No acórdão lavrado em 27 de Janeiro de 2004 por aquele Alto Tribunal, foi entendido que tinha aplicação o disposto no nº 1 do artº 818º do Código de Processo Civil, se fosse requerida a suspensão da execução, prestando-se caução, num caso em que os fundamentos dos embargos à execução de uma sentença - que determinara a paralização da actividade industrial da executada enquanto não fossem realizadas obras necessárias com vista a evitar a poluição sonora e ambiental decorrente dessa actividade -, eram, precisamente, o de já terem sido realizadas essas obras e de, actualmente, se verificar a ausência de poluição e, por conseguinte, a inexistência da causa de perturbação do bem-estar e repouso dos exequentes, sendo, pois, a questão controvertida a ser decidida nos embargos a de saber se subsistia, ou não, a agressão que ditara a prolação, naqueles termos, da sentença dada à execução.
Foi, pois, com este sentido, que o preceito ínsito no nº 1 do artº
818º do Código de Processo Civil foi interpretado e aplicado in casu.
Significa isso que, muito embora a suscitação da questão de desconformidade com a Lei Fundamental por banda do nº 1 do artº 818º do Código de Processo Civil o tivesse sido em termos amplos, segundo os quais, recebidos os embargos, se estivesse em causa uma execução em que fosse pedida a prática, pelo executado, de determinado facto, imposto por sentença, com vista a preservar direitos de personalidade do exequente (ou dos exequentes), tal execução nunca poderia ser suspensa, e isto no caso de a suspensão vir a ser requerida e de ser prestada caução, o que é certo é que a aplicação daquele preceito foi, concretamente, efectuada pela decisão ora impugnada em termos de ser admitida a suspensão da execução - caso nos embargos isso viesse a ser solicitado e fosse prestada caução - se, em tais embargos, a questão controvertida fosse, precisamente, a de saber se a causa da «agressão» dos direitos de personalidade do exequente (ou dos exequentes) já tinha cessado.
Nesta conformidade, delimito o objecto do recurso fundado na alínea b) do nº 1 do artº 70º da Lei nº 28/82 ao preceito vertido no nº 1 do artº 818º do Código de Processo Civil na dimensão interpretativa segundo a qual, numa execução para prestação de facto pelo executado, prestação essa determinada por sentença, com vista a preservar direitos de personalidade dos exequentes, deduzidos embargos à execução e sendo pedida a suspensão da execução e prestada caução, poderá ser suspensa a execução se nos embargos a questão controvertida for, precisamente, a de saber se a causa da agressão daqueles direitos está já cessada.
Com esta delimitação notifiquem-se as «partes» para a produção de alegações”.
3. Os recorrentes, na alegação que formularam, concluíram do seguinte modo:-
“Primeira: A prestação de caução prevista no artigo 818° n° 1 do Código de Processo Civil que permite suspender a execução, existindo embargos de executado tem como escopo a protecção do exequente.
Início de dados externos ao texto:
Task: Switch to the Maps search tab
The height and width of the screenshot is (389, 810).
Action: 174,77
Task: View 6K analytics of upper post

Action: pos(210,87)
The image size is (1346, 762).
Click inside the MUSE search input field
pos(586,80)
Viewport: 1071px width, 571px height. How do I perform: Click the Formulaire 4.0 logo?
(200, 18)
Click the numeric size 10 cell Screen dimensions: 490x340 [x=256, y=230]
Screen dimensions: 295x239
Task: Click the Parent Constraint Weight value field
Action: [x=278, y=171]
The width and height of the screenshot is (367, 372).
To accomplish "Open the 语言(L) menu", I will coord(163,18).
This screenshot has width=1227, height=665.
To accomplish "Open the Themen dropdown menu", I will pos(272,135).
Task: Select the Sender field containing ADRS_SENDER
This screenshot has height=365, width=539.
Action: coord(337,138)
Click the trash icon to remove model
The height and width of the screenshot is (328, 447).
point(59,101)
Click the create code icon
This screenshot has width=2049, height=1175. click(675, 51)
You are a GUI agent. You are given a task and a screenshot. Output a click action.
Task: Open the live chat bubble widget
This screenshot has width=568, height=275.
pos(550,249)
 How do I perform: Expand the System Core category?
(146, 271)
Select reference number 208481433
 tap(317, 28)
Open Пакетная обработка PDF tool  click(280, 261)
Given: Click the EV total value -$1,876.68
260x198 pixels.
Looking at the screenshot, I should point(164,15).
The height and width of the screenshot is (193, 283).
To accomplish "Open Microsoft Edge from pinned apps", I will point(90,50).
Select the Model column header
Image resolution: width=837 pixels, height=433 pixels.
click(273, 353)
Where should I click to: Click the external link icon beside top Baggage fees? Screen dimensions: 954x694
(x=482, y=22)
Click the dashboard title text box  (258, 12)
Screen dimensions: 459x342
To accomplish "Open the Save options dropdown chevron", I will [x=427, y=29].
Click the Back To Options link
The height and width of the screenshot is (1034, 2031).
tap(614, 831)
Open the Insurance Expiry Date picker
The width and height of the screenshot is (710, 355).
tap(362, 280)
Segunda: Salvaguardando assim o valor que este traz à execução, enquanto não há decisão definitiva dos embargos. Terceira: Essa caução carece de uma avaliação cuidada e ponderada, sempre atendendo aos interesses do exequente que não podem ser beliscados minimamente. Quarta: A caução para estes autos não salvaguarda os exequentes de absolutamente nada, já que aquilo que trazem à execução são os seus direitos de personalidade. Quinta: A violação desses direitos continua e não é compensável, sendo prestada a caução. Sexta: A interpretação feita nestes termos, de que é admissível suspender uma execução, prestando-se caução, quando estão em causa direitos de personalidade é inconstitucional. Sétima: Os direitos em causa, que são constitucionalmente protegidos, não podem ser postergados, adiados ou colocados na mesma balança com uma caução monetária, prevista em norma de direito processual civil. Oitava: Não devem ser aqueles cujos direitos mais básicos são violados a aguardarem por uma decisão de embargos de executado, arriscando-se preferencialmente que as agressões continuem, mesmo ante uma sentença judicial. Nona: A norma adjectiva contida no artigo 818° n° 1 do Código de Processo Civil deve ser compaginada com as normas constitucionais que conferem protecção aos direitos fundamentais e ceder perante estas. Décima: Interpretar o artigo 818° n° 1 em sentido diverso deste, fazendo tábua rasa dos direitos em causa, desconsiderando-os como se outros direitos quaisquer sem dignidade constitucional se tratasse, é uma interpretação que colide irremediavelmente com a Constituição da República Portuguesa. Décima-primeira: A douta decisão em apreço violou as normas citadas no corpo destas alegações, designadamente: CRP, art.os 9° b) e d), 64° e 66º”.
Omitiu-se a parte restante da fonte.